Task prompt:
Could you output, word for word, every line from the one containing "Given: Click Expand all sections link" through the last line, leaving out the pictures?

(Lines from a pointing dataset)
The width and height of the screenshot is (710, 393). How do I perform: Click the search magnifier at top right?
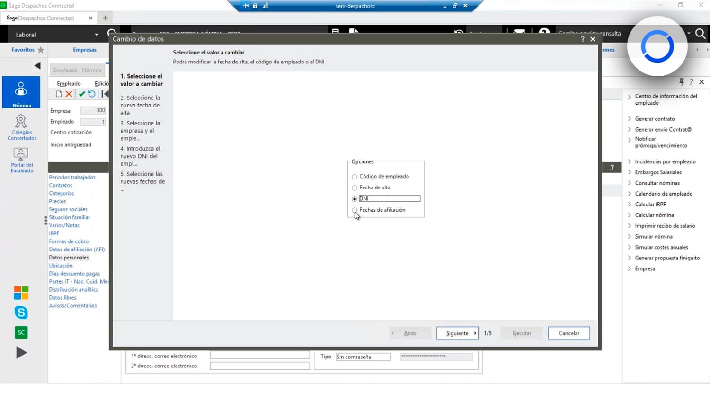tap(701, 34)
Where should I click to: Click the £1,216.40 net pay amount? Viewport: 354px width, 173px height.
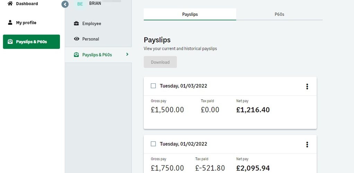(253, 110)
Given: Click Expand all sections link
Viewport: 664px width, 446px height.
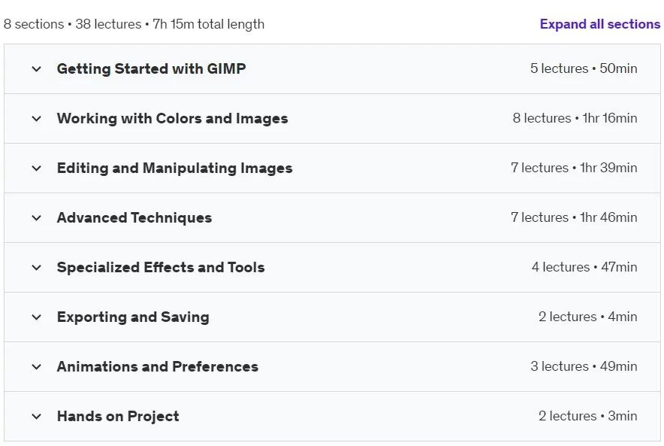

Exercise answer:
Given: Click Expand all sections link
Viewport: 664px width, 446px height.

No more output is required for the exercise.